# Objetivo 1
Nos registros, troque "logout icon" por "sign-out icon" entre as linhas que contêm "The height and width of the screenshot is (1568, 701)." e "Click the Rated", inclusive. Reproduza apenas essas linhas, sem nenhuma outra alteração.

# Texto extraído
==================================================

A metodologia empregada na pesquisa é a do Design Experiments (Cobb et al, 2003), assim, a modelagem do AVA Moodle passa por diversas fases de (re)design até que tenhamos um modelo que atenda as necessidades específicas do público a que se destina, e nos propicie uma ampla base de dados. Os dados apresentados aqui foram levantados a partir de um estudo piloto do ambiente, que será submetido, em breve, a alunos com limitações visuais e auditivas. Nesse estudo piloto as atividades propostas foram situações problemas envolvendo diversos conteúdos matemáticos. O público alvo que participou deste estudo piloto foram quatro alunas que apresentavam surdez parcial ou total, adquirida ou congênita surdas do Instituto de Educação para Surdos – SELI, com idades entre 14 e 18 anos. Para essas alunas foram propostos quatro problemas matemáticos apresentados em linguagem escrita e em LIBRAS através de vídeo, dos quais três possuíam mais de uma resposta correta. As soluções aos problemas propostos deveriam ser postadas na ferramenta fórum de discussão, pois segundo Heide (2000), “uma técnica que deve ser explorada quando se trata de aprendizagem é a de criar oportunidades para os alunos compartilharem o que aprendem”, e o fórum de discussão atende a esses objetivos.

==================================================

# Registros de dados
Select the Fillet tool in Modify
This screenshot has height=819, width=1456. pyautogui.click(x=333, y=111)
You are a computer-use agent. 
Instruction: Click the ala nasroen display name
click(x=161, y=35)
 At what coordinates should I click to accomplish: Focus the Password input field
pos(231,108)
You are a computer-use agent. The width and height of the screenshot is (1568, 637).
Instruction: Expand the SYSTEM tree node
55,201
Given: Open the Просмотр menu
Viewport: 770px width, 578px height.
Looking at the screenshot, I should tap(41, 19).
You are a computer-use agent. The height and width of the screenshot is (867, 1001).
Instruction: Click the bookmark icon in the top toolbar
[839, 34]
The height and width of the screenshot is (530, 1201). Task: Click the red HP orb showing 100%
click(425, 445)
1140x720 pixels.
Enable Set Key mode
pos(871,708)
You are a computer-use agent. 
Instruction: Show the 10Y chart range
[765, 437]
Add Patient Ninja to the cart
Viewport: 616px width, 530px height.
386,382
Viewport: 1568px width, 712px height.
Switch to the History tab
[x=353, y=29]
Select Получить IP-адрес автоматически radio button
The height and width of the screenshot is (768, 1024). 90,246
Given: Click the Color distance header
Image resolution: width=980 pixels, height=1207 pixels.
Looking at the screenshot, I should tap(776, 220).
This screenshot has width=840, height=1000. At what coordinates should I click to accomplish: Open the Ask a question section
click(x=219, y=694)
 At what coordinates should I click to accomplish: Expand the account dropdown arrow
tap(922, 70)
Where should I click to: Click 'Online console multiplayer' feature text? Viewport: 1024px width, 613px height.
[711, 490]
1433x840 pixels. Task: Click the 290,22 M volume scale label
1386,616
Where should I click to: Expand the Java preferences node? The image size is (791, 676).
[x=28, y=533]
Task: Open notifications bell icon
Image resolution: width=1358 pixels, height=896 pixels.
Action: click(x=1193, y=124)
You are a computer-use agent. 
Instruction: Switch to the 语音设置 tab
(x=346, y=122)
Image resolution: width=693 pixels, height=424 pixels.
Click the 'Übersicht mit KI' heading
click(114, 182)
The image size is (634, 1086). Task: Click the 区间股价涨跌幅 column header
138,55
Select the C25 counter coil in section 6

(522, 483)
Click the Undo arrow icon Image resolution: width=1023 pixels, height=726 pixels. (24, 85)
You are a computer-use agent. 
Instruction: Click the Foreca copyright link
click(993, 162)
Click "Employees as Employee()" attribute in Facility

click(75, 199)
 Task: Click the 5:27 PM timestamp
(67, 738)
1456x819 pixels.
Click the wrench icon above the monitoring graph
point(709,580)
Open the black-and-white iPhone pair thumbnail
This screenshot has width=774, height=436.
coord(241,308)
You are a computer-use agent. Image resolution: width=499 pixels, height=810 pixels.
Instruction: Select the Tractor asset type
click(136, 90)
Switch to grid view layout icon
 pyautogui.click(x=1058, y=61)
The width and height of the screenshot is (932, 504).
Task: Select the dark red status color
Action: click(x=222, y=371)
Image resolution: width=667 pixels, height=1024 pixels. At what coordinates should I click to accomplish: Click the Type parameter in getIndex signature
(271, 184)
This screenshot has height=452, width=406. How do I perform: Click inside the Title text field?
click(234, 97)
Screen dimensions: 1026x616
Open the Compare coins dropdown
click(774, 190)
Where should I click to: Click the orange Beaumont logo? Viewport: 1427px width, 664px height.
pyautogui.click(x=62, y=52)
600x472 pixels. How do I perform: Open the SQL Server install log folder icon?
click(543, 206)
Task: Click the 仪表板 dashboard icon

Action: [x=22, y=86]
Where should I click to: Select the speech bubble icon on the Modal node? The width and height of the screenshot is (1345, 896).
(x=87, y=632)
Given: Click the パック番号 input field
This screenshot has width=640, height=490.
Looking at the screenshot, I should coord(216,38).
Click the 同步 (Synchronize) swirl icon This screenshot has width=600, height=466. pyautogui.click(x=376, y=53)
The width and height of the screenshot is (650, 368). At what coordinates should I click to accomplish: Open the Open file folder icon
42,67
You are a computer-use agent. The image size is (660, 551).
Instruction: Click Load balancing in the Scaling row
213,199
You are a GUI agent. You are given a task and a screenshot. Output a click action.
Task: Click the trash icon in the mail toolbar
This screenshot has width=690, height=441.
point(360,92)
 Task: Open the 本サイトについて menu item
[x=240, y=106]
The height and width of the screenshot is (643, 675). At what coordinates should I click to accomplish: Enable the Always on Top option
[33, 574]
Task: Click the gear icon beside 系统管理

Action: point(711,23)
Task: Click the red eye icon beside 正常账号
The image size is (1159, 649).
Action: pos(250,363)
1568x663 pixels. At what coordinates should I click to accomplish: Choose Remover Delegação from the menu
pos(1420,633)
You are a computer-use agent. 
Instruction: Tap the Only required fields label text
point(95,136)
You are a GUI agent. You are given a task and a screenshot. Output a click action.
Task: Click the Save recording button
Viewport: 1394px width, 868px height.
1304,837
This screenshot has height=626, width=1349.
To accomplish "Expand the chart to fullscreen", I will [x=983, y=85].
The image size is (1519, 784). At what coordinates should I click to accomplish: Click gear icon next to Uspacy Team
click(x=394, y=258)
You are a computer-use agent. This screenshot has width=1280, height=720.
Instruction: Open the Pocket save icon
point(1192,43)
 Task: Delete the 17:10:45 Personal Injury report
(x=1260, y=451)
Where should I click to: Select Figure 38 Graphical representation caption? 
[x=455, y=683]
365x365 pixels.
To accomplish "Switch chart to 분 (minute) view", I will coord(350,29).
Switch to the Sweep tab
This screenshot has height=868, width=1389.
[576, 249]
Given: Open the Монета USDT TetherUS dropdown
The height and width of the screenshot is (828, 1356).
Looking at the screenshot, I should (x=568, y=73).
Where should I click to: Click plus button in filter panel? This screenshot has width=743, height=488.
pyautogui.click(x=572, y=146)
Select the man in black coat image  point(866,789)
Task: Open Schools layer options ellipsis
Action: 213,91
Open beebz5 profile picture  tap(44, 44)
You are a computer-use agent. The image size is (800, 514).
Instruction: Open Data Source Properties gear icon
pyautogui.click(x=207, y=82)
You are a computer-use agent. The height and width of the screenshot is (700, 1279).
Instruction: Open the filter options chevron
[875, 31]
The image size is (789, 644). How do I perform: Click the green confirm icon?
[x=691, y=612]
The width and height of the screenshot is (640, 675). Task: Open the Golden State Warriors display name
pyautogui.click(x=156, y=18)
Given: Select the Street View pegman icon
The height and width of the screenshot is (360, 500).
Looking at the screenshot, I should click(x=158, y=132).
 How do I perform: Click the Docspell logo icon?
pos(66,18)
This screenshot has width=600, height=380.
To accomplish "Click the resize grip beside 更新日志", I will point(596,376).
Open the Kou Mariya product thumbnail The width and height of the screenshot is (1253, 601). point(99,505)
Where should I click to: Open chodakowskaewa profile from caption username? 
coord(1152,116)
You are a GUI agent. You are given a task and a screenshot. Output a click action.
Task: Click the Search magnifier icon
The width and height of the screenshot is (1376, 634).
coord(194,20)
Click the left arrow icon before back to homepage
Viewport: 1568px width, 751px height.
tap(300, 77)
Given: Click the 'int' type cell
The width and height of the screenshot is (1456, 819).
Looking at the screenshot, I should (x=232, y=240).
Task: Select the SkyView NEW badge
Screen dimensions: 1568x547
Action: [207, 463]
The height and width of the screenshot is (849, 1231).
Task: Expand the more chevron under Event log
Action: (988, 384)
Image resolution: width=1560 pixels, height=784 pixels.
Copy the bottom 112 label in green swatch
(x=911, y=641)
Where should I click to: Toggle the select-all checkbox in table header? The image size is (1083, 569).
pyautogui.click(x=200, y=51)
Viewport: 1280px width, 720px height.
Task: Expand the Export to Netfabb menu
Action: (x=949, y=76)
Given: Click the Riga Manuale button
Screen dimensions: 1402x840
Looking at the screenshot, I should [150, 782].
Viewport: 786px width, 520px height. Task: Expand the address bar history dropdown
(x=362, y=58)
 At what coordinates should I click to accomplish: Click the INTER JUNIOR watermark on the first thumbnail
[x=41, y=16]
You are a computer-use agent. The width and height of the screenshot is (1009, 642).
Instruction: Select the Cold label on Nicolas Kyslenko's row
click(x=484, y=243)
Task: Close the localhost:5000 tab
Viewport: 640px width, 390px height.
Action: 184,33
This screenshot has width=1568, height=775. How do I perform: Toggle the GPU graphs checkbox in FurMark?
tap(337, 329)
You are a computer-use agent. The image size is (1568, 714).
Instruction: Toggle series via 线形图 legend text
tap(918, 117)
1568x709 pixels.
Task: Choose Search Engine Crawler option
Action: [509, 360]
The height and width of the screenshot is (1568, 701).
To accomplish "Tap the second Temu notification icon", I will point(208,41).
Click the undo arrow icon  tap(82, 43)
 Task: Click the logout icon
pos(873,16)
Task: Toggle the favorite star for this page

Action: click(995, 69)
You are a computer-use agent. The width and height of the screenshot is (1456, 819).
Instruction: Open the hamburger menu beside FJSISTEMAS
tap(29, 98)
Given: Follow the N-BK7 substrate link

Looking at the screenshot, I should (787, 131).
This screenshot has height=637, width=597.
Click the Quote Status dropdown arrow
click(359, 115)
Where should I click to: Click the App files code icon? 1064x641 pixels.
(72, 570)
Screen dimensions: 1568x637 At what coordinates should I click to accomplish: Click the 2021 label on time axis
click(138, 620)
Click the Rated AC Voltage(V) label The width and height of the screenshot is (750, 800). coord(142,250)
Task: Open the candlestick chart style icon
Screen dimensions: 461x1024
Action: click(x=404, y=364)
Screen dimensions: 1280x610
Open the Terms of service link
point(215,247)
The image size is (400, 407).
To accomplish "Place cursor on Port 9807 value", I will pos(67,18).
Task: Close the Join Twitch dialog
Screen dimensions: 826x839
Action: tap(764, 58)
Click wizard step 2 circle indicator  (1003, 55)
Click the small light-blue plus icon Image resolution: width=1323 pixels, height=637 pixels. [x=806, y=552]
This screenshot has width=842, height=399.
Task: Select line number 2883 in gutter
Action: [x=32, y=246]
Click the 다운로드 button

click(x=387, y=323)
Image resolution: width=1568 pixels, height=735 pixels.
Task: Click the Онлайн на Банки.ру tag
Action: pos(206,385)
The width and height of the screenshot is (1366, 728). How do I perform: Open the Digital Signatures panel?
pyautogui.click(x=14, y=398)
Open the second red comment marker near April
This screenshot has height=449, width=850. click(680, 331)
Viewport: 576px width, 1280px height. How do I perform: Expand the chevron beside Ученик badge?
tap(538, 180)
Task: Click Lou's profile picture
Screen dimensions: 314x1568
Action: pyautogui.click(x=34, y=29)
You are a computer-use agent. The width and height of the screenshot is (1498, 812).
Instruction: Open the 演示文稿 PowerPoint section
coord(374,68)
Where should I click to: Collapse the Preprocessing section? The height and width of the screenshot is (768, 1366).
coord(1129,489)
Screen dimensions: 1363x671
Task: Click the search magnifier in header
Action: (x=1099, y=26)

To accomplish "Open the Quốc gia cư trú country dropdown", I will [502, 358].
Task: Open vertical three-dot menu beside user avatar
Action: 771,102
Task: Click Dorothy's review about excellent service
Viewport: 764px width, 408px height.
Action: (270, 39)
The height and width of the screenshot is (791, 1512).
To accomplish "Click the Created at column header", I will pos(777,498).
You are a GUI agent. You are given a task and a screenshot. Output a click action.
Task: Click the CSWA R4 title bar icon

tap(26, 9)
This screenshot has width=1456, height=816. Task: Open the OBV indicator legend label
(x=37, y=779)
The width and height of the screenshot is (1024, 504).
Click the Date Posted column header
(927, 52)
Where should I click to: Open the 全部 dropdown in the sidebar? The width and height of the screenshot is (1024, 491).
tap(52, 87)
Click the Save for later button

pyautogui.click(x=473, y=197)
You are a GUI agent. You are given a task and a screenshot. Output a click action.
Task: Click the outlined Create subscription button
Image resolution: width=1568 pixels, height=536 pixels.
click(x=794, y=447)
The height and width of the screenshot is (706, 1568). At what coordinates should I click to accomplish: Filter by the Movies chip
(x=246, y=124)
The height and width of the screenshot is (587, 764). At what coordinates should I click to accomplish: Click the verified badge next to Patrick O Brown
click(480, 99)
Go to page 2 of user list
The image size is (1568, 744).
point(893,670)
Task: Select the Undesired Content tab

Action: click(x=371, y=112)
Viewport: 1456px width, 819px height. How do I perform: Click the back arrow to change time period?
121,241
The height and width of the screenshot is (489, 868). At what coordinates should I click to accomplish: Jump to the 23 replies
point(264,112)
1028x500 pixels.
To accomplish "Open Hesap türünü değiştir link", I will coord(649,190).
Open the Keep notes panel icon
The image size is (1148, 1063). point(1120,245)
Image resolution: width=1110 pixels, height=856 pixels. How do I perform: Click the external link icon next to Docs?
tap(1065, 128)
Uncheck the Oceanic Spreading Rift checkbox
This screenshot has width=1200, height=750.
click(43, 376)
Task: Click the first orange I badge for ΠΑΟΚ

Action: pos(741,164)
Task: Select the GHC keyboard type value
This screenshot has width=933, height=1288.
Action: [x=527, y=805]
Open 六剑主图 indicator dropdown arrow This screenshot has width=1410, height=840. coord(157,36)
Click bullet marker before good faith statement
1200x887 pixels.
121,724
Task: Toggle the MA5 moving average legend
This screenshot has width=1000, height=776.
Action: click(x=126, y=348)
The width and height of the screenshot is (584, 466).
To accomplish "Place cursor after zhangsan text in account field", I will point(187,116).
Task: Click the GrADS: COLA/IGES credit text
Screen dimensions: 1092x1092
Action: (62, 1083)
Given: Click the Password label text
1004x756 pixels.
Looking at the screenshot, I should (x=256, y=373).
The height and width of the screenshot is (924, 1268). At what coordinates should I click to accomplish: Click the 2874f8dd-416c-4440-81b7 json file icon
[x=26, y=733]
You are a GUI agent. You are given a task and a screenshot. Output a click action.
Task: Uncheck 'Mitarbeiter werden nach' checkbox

==================================================

# Objetivo 2
Reproduza na íntegra o texto sobre o estudo piloto com alunas surdas.

# Resposta comentada 1
The height and width of the screenshot is (1568, 701).
To accomplish "Tap the second Temu notification icon", I will point(208,41).
Click the undo arrow icon  tap(82, 43)
 Task: Click the sign-out icon
pos(873,16)
Task: Toggle the favorite star for this page

Action: click(995, 69)
You are a computer-use agent. The width and height of the screenshot is (1456, 819).
Instruction: Open the hamburger menu beside FJSISTEMAS
tap(29, 98)
Given: Follow the N-BK7 substrate link

Looking at the screenshot, I should (787, 131).
This screenshot has height=637, width=597.
Click the Quote Status dropdown arrow
click(359, 115)
Where should I click to: Click the App files code icon? 1064x641 pixels.
(72, 570)
Screen dimensions: 1568x637 At what coordinates should I click to accomplish: Click the 2021 label on time axis
click(138, 620)
Click the Rated AC Voltage(V) label The width and height of the screenshot is (750, 800). coord(142,250)

# Resposta comentada 2
A metodologia empregada na pesquisa é a do Design Experiments (Cobb et al, 2003), assim, a modelagem do AVA Moodle passa por diversas fases de (re)design até que tenhamos um modelo que atenda as necessidades específicas do público a que se destina, e nos propicie uma ampla base de dados. Os dados apresentados aqui foram levantados a partir de um estudo piloto do ambiente, que será submetido, em breve, a alunos com limitações visuais e auditivas. Nesse estudo piloto as atividades propostas foram situações problemas envolvendo diversos conteúdos matemáticos. O público alvo que participou deste estudo piloto foram quatro alunas que apresentavam surdez parcial ou total, adquirida ou congênita surdas do Instituto de Educação para Surdos – SELI, com idades entre 14 e 18 anos. Para essas alunas foram propostos quatro problemas matemáticos apresentados em linguagem escrita e em LIBRAS através de vídeo, dos quais três possuíam mais de uma resposta correta. As soluções aos problemas propostos deveriam ser postadas na ferramenta fórum de discussão, pois segundo Heide (2000), “uma técnica que deve ser explorada quando se trata de aprendizagem é a de criar oportunidades para os alunos compartilharem o que aprendem”, e o fórum de discussão atende a esses objetivos.